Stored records
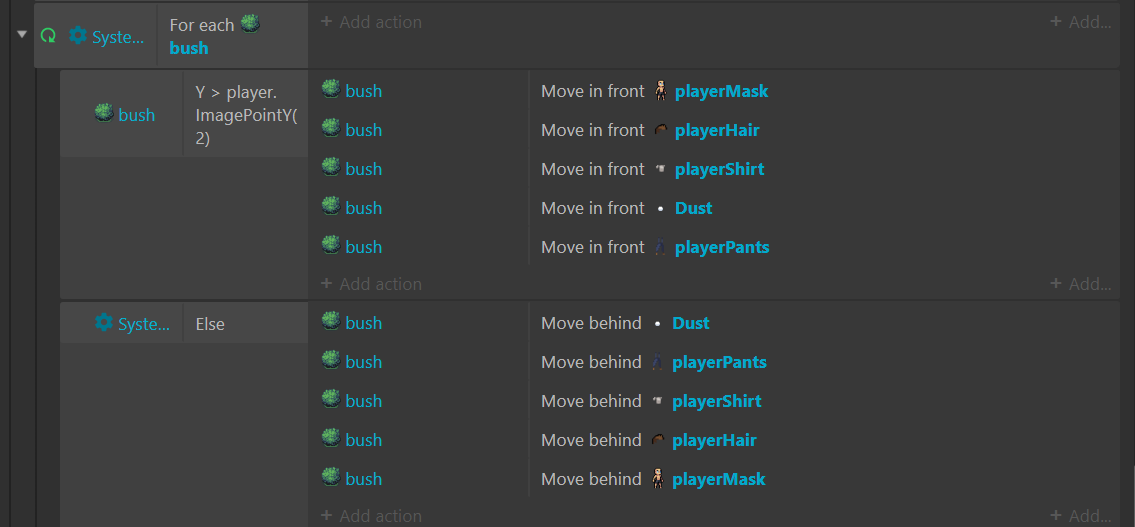Open the playerPants link in Move in front
The width and height of the screenshot is (1135, 527).
coord(722,248)
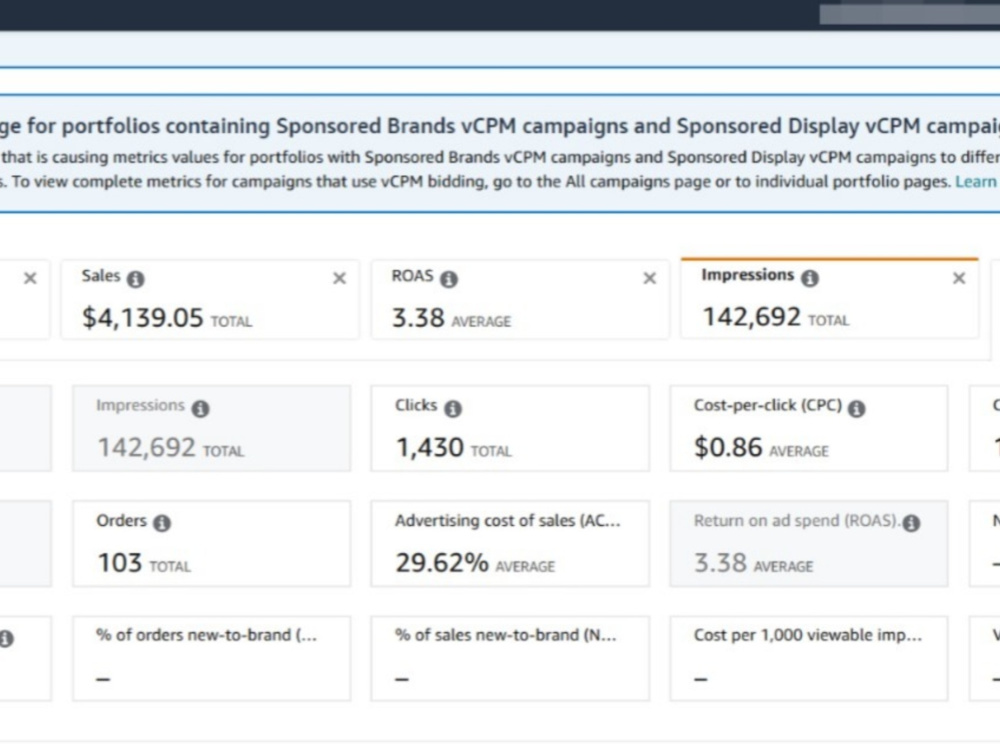
Task: Select Advertising cost of sales tile
Action: click(510, 543)
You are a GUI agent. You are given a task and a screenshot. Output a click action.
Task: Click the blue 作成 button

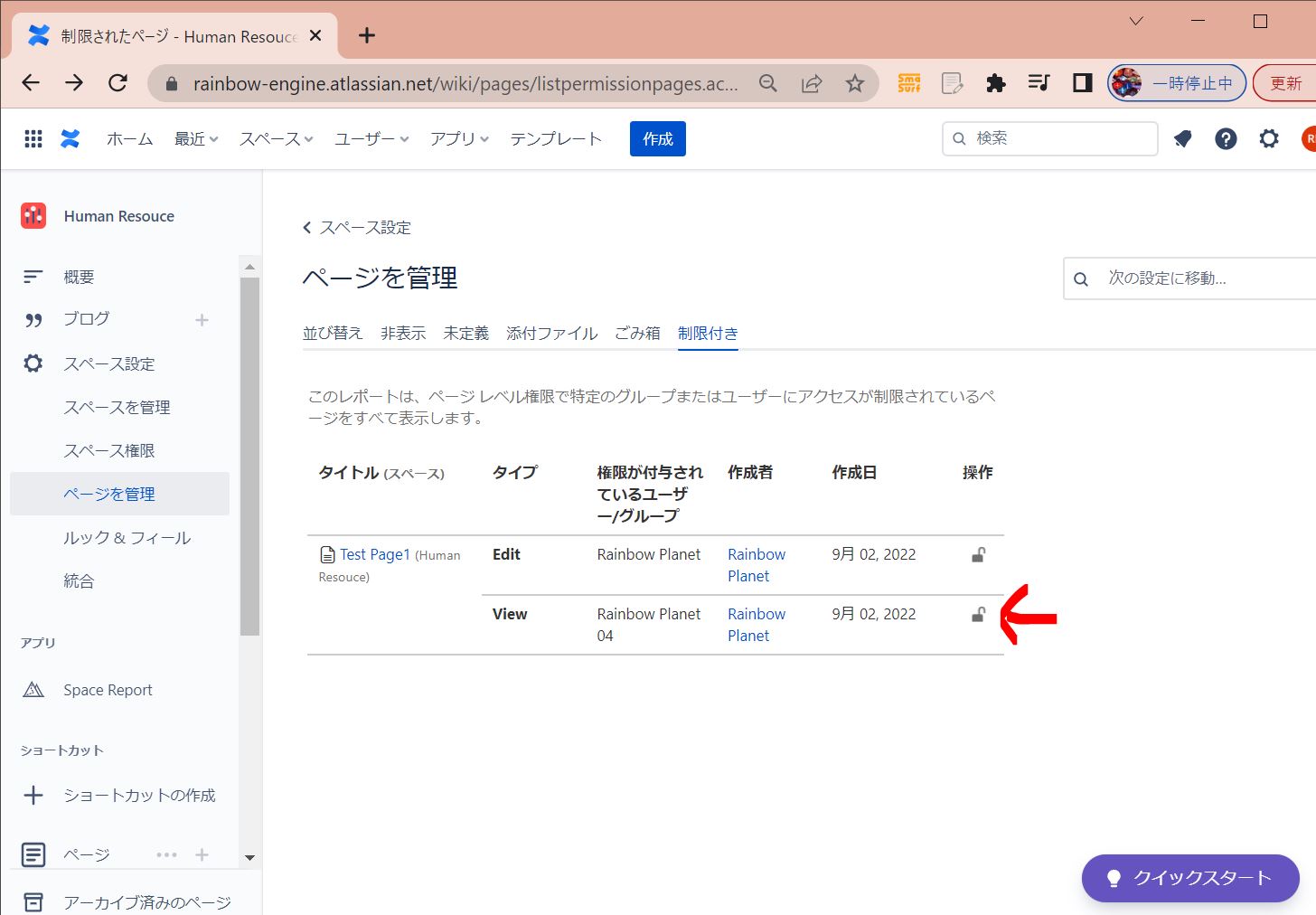click(x=657, y=138)
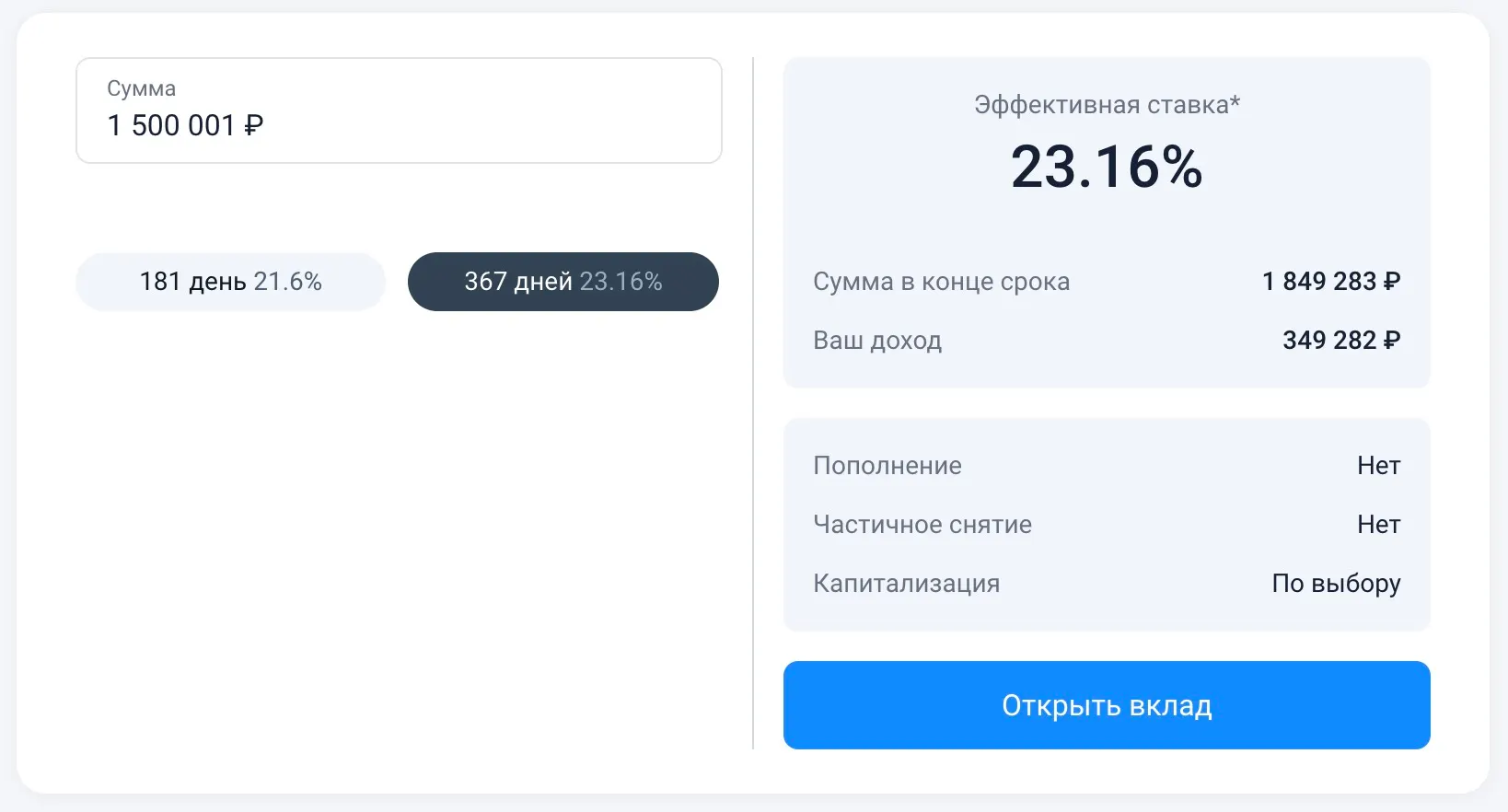Viewport: 1508px width, 812px height.
Task: Select the 367 дней 23.16% term option
Action: (x=563, y=282)
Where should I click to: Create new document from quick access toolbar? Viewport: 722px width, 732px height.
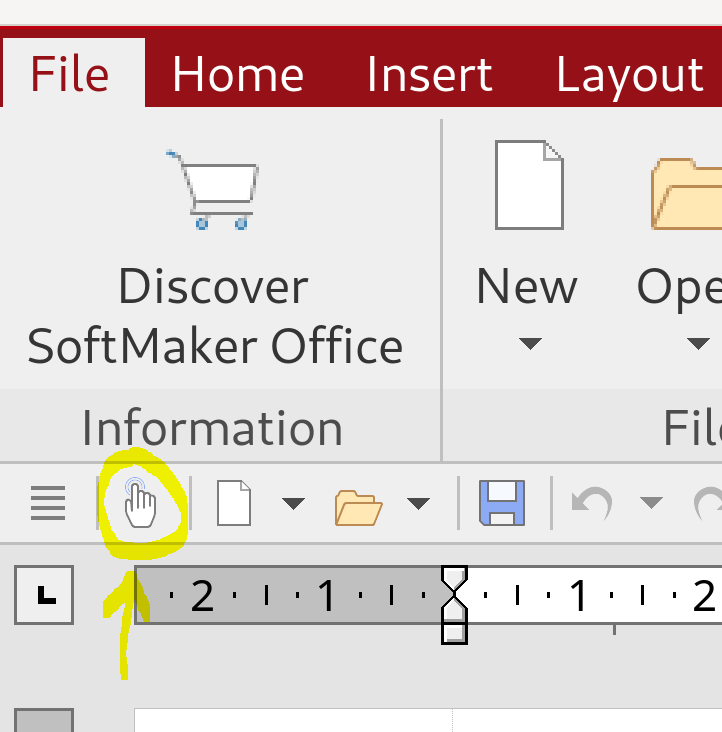point(234,502)
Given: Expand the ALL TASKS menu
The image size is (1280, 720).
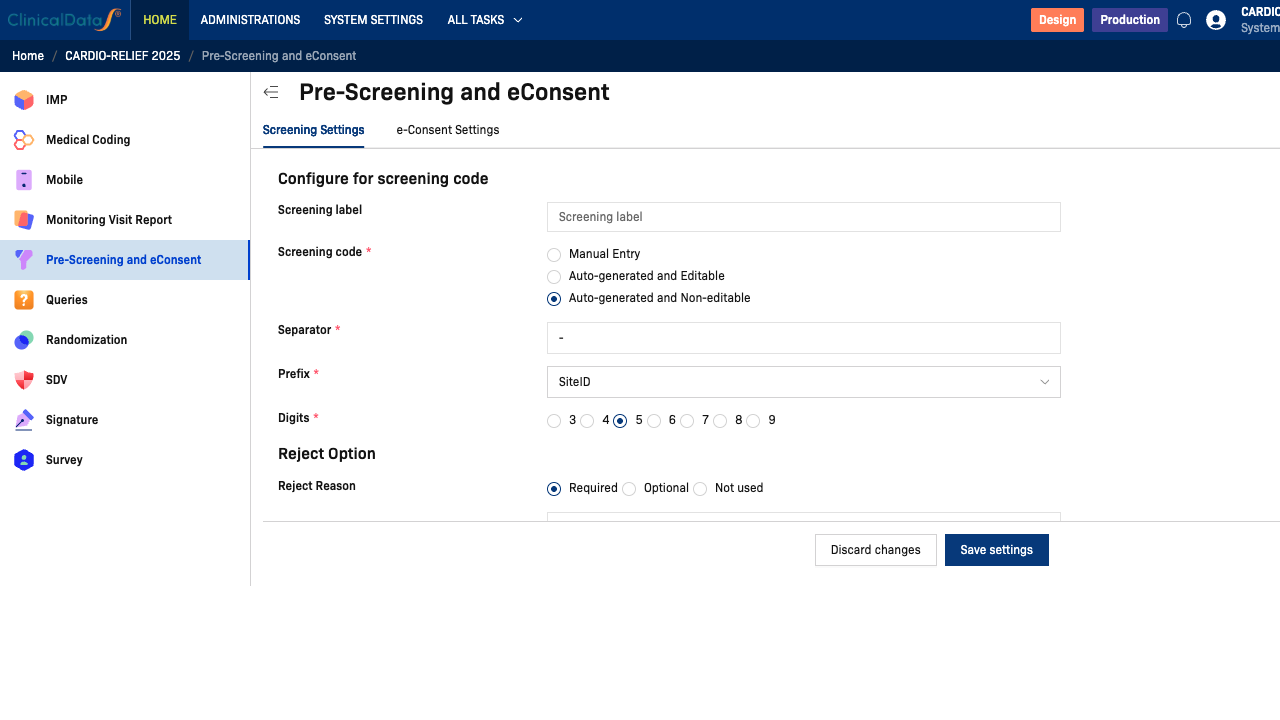Looking at the screenshot, I should [x=484, y=19].
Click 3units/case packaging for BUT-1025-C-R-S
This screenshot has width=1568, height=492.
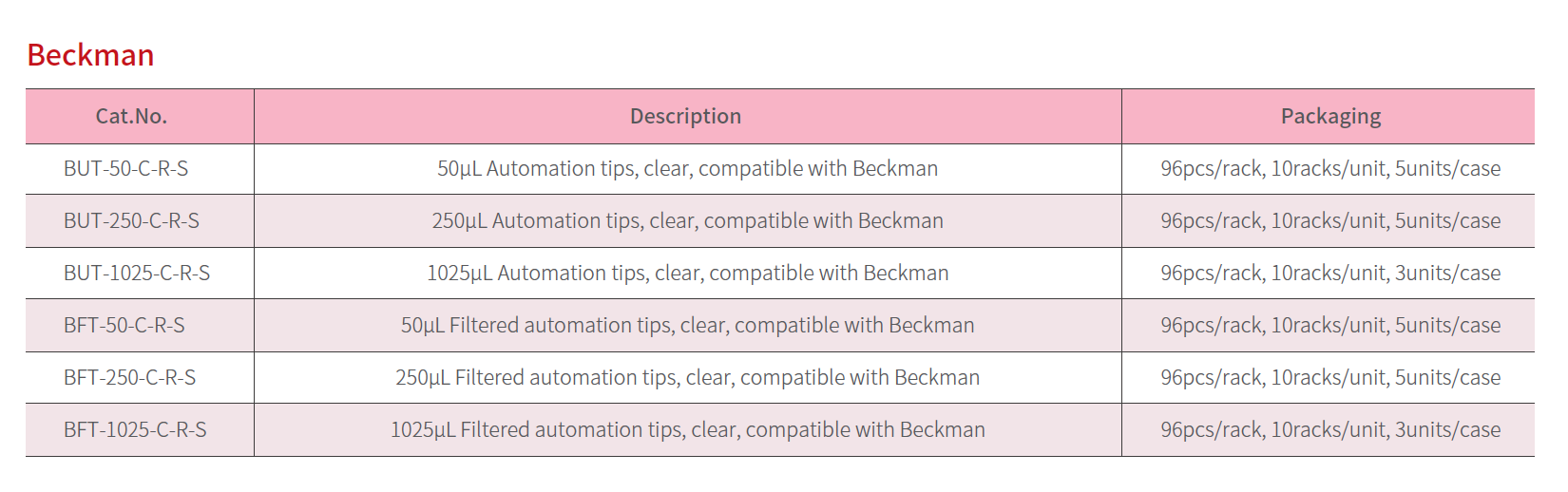coord(1447,273)
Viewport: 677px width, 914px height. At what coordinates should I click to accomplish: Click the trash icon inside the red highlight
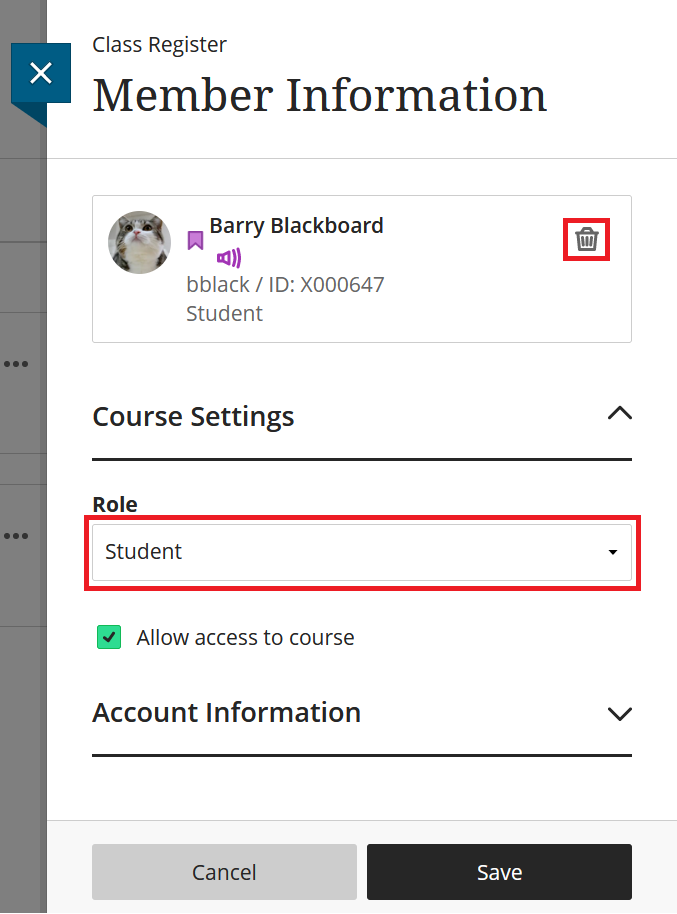586,238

■ WORK TO COMPLETE
The required answer is every line from the one containing "Given: Expand the ALL TASKS menu" through the last line of the entries, restated word for word and with no pictures.

■ EXERCISE SOLUTION
Given: Expand the ALL TASKS menu
The image size is (1280, 720).
Looking at the screenshot, I should [x=484, y=19].
Click 3units/case packaging for BUT-1025-C-R-S
This screenshot has width=1568, height=492.
coord(1447,273)
Viewport: 677px width, 914px height. At what coordinates should I click to accomplish: Click the trash icon inside the red highlight
586,238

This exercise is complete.